++++ Records to use

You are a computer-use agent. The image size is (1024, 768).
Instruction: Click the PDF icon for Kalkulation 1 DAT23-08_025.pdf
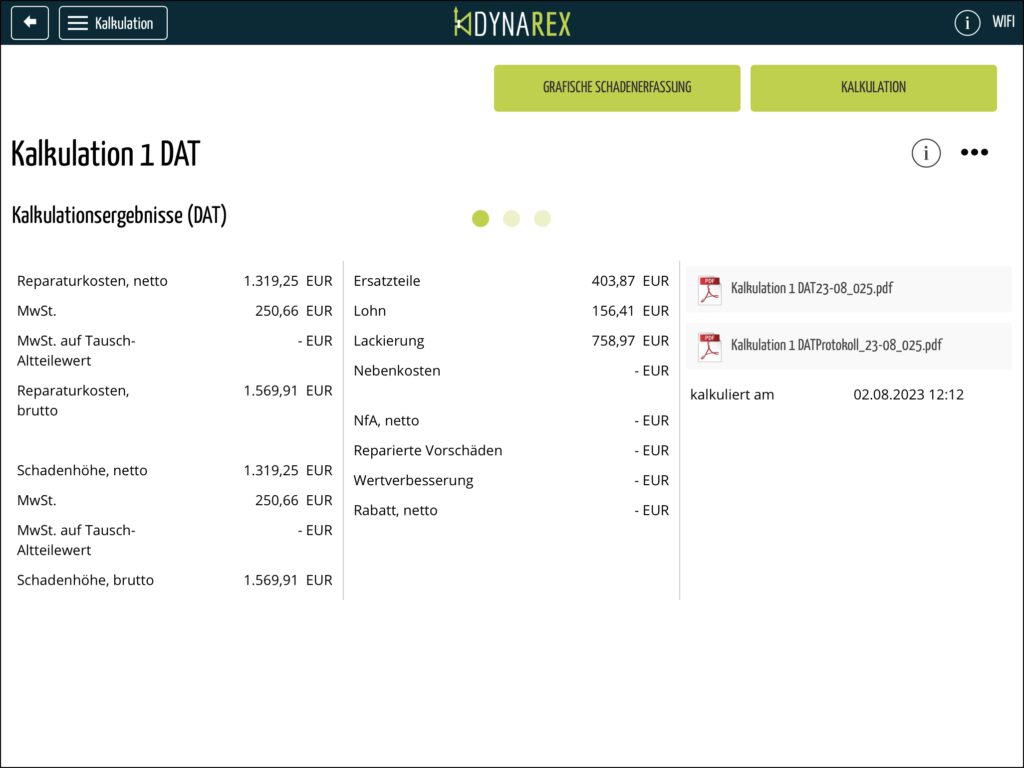coord(709,289)
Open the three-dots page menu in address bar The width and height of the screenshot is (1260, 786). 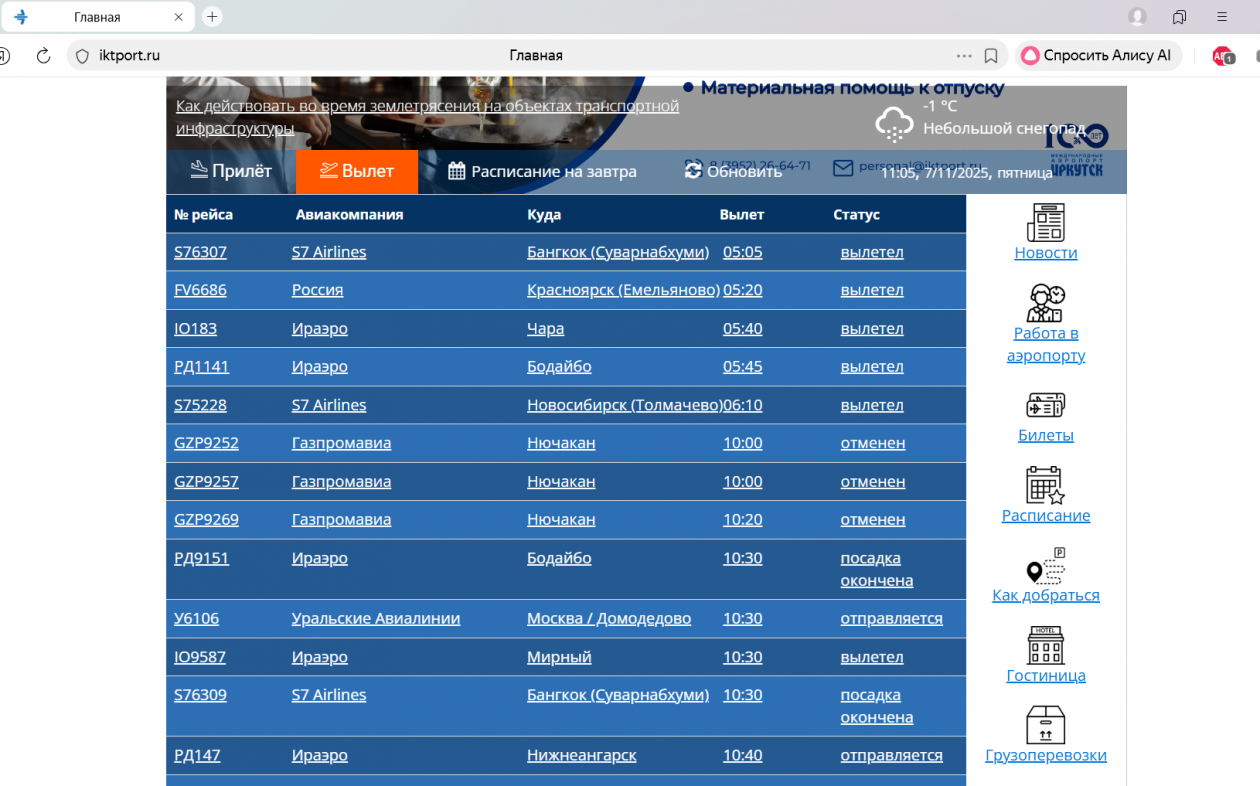click(x=964, y=56)
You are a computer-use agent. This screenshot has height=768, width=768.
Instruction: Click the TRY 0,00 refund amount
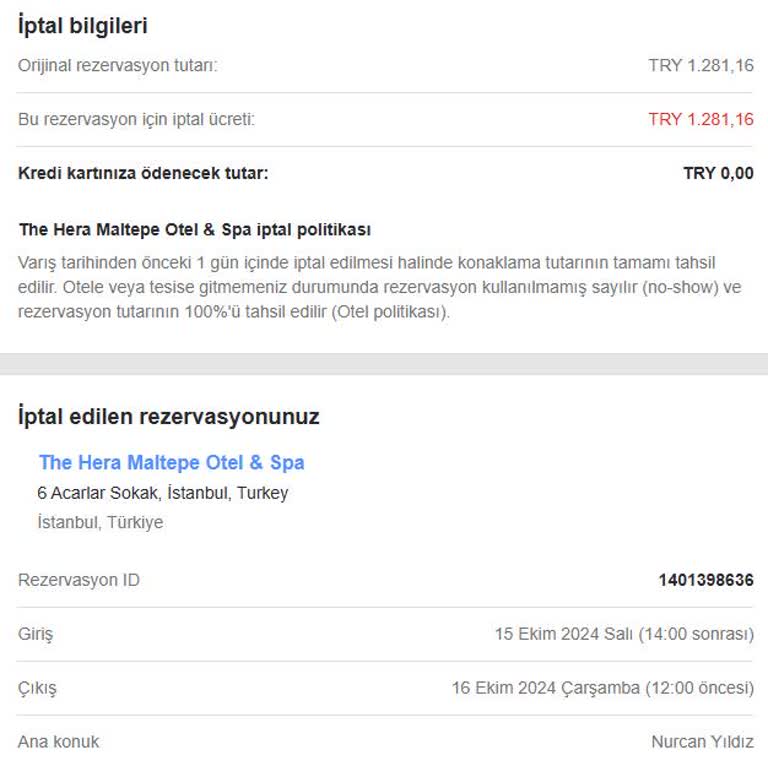point(718,173)
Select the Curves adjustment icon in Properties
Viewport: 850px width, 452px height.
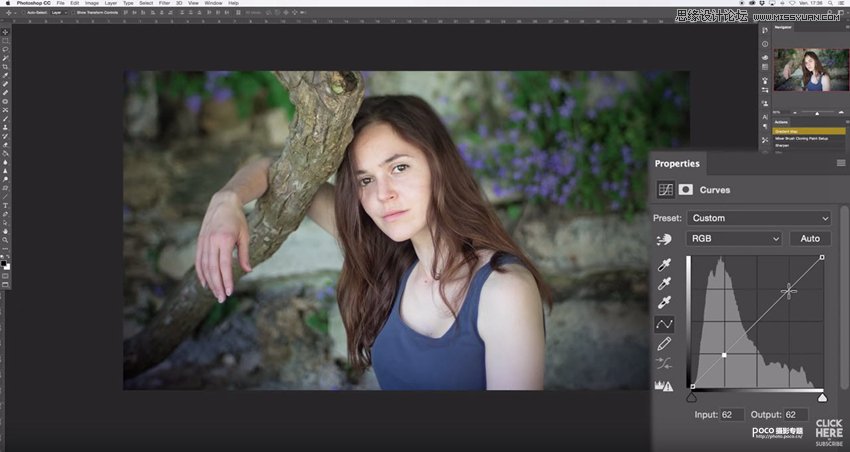pyautogui.click(x=665, y=189)
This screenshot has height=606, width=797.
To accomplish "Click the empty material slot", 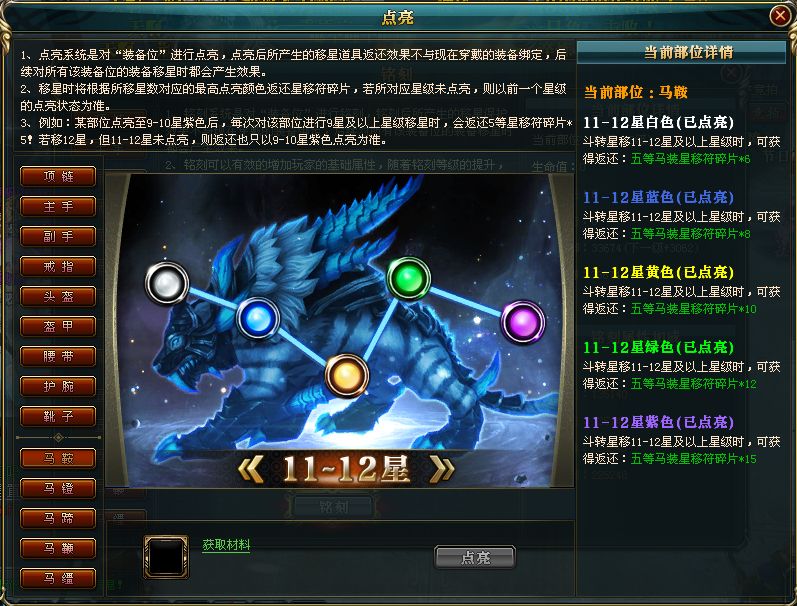I will click(166, 557).
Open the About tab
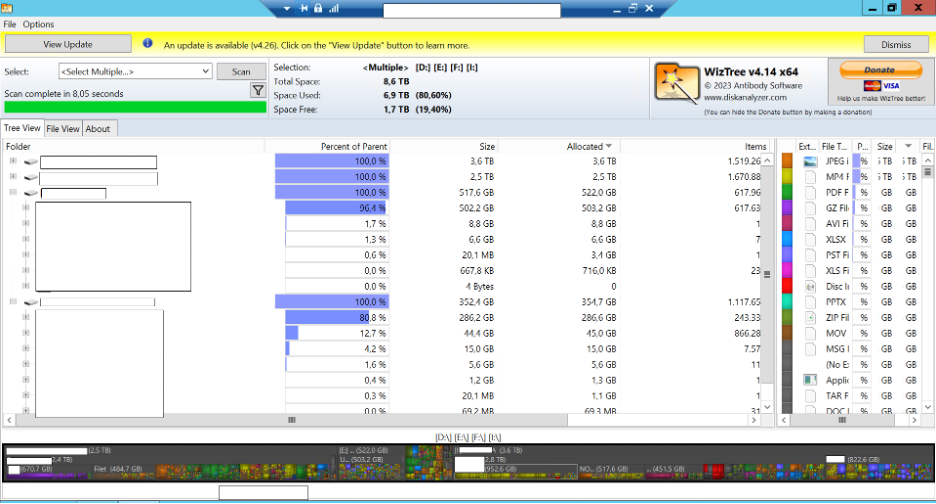 point(98,129)
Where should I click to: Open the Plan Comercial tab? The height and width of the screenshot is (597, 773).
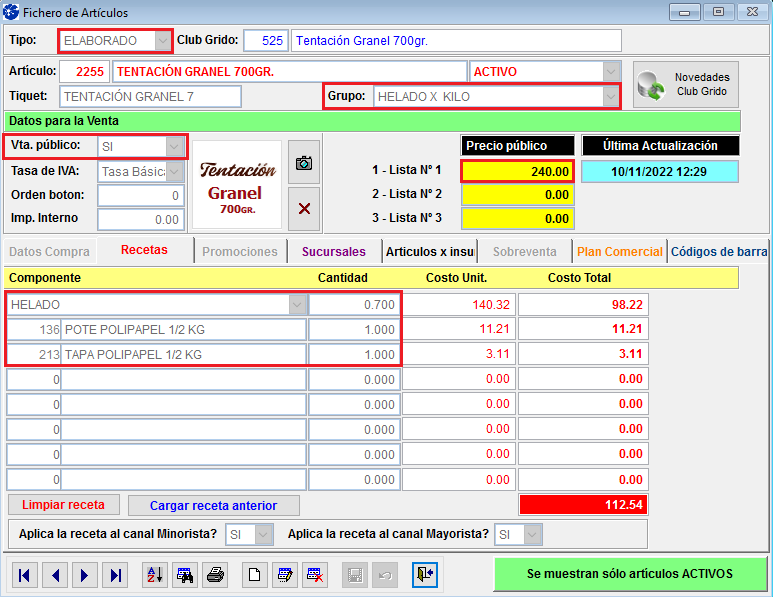tap(620, 252)
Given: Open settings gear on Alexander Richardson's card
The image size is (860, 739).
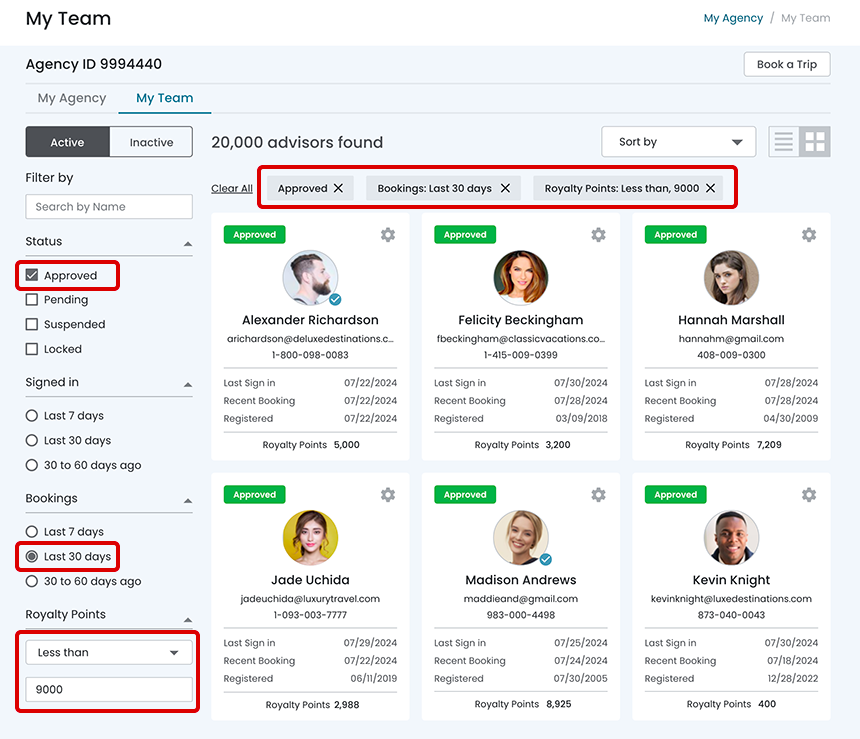Looking at the screenshot, I should 388,235.
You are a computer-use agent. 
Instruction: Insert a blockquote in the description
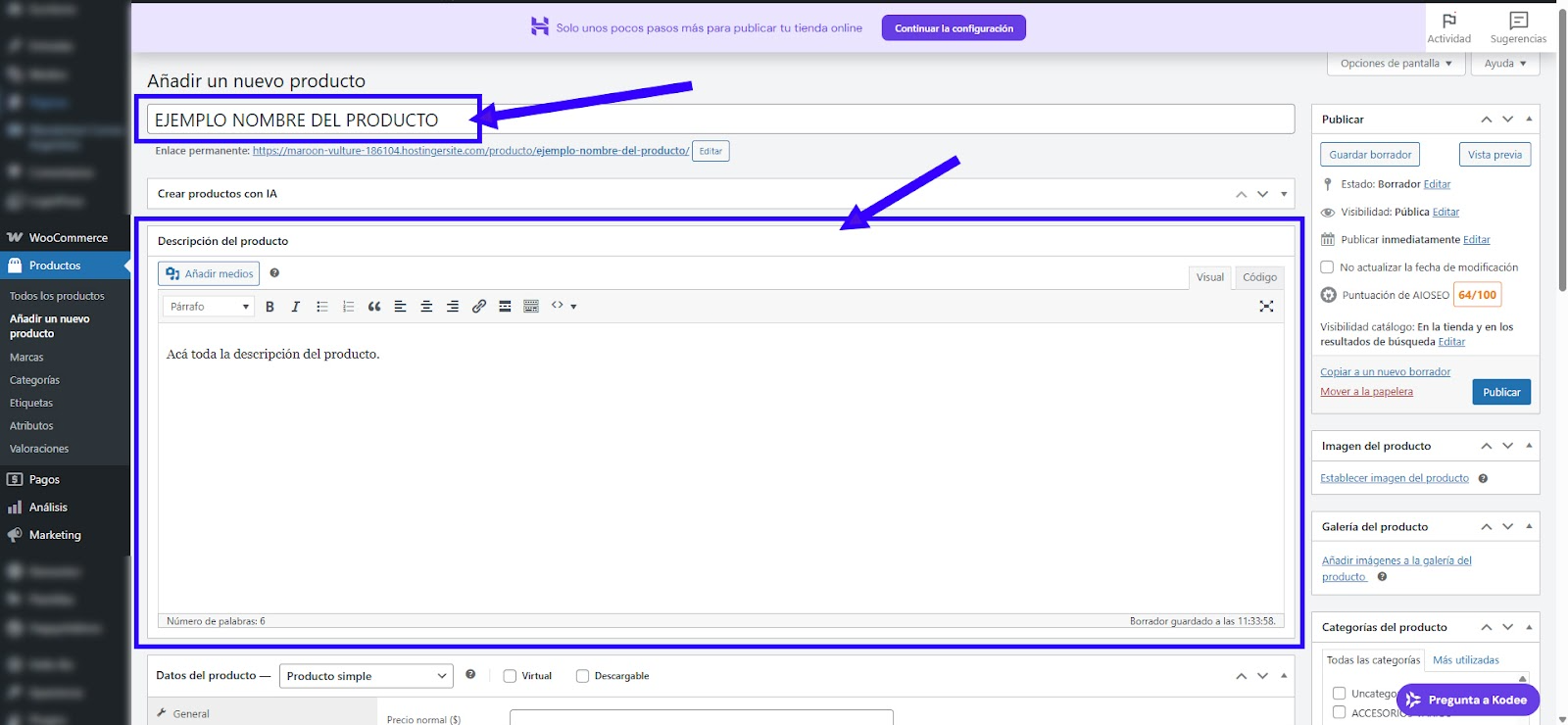(374, 307)
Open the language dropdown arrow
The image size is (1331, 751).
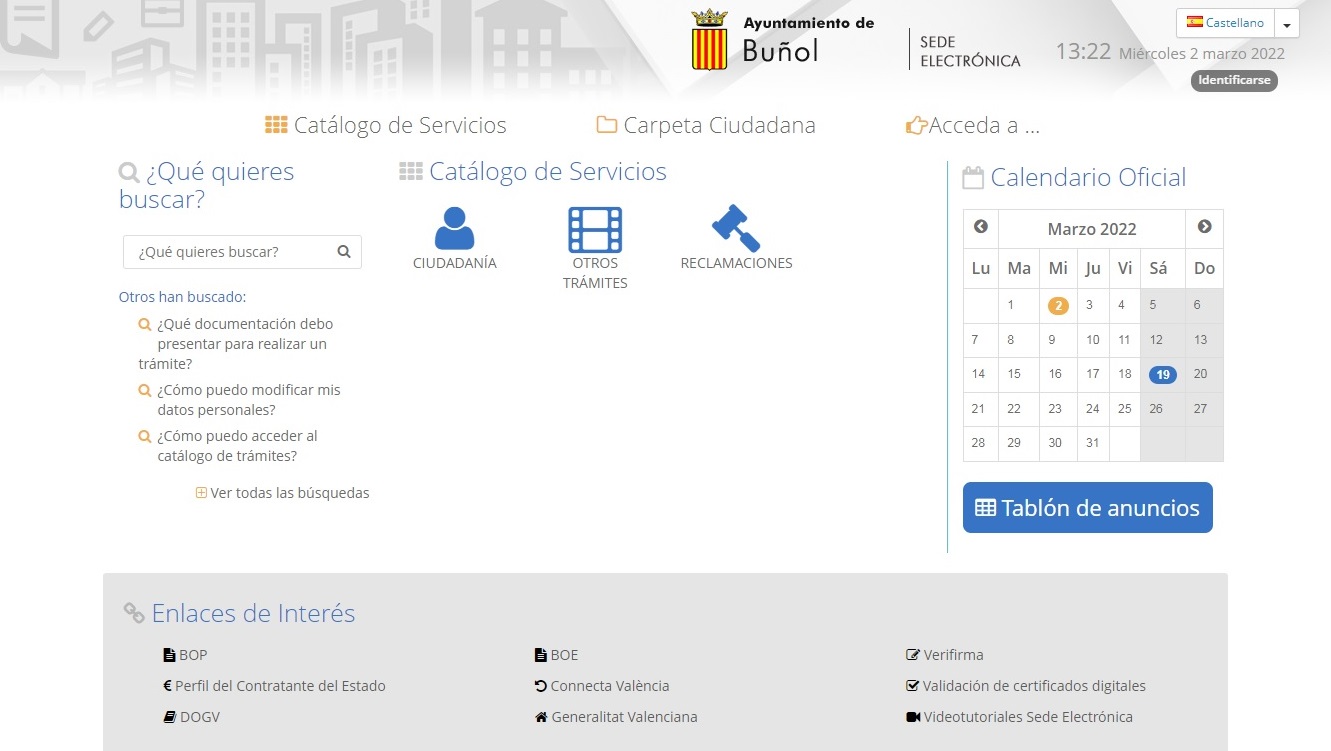tap(1287, 24)
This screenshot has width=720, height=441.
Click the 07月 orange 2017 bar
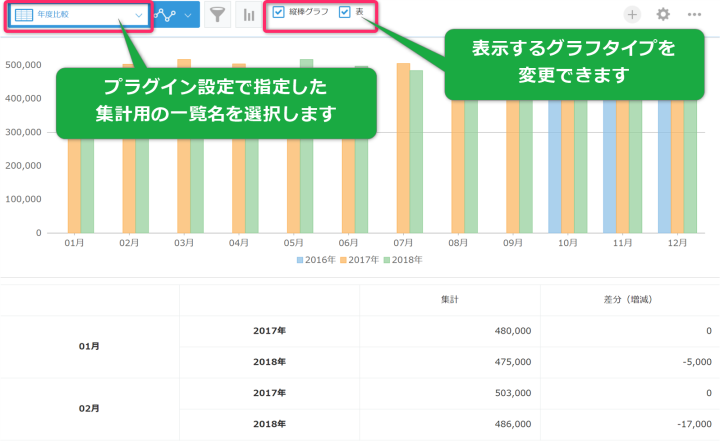(x=403, y=148)
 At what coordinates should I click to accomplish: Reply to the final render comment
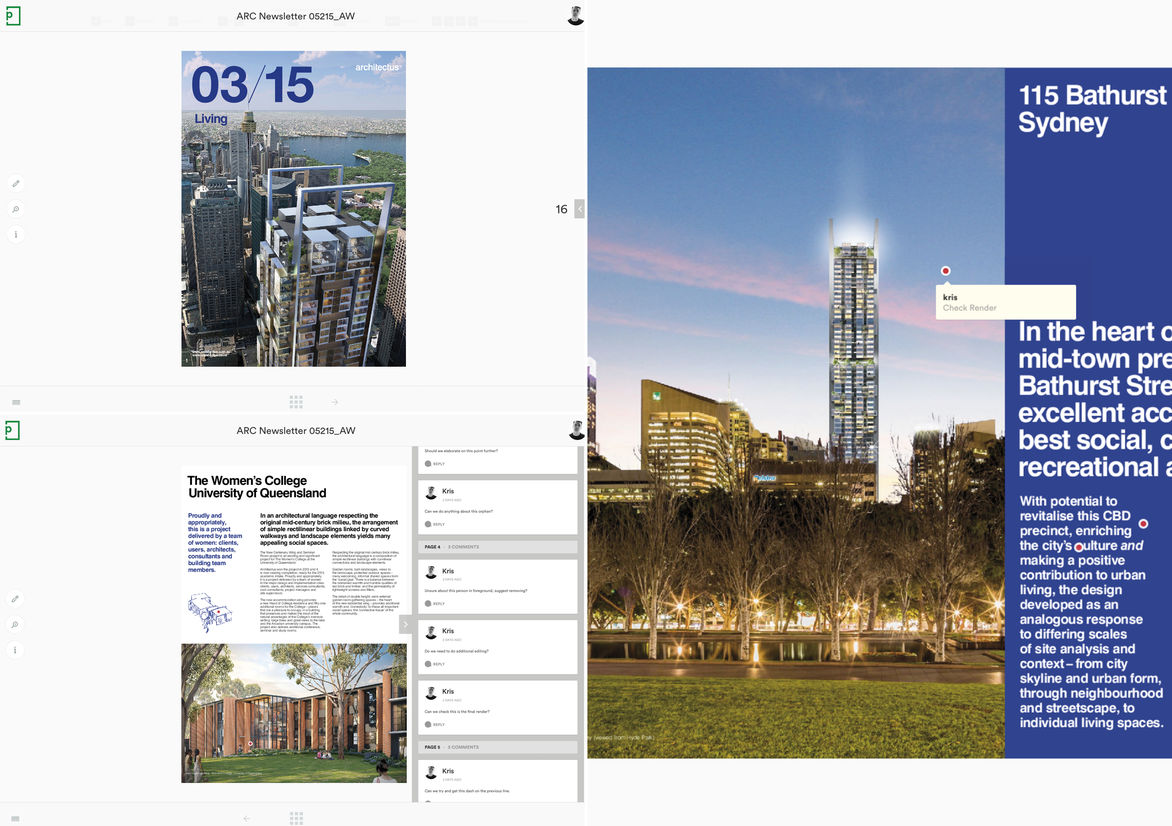[438, 724]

++++++++

Exercise instructions: A complete answer gives every line of the records holding "agent".

Response:
You are a computer-use agent. The image size is (1024, 768).
You are a computer-use agent. This screenshot has height=768, width=768.
You are a computer-use agent. 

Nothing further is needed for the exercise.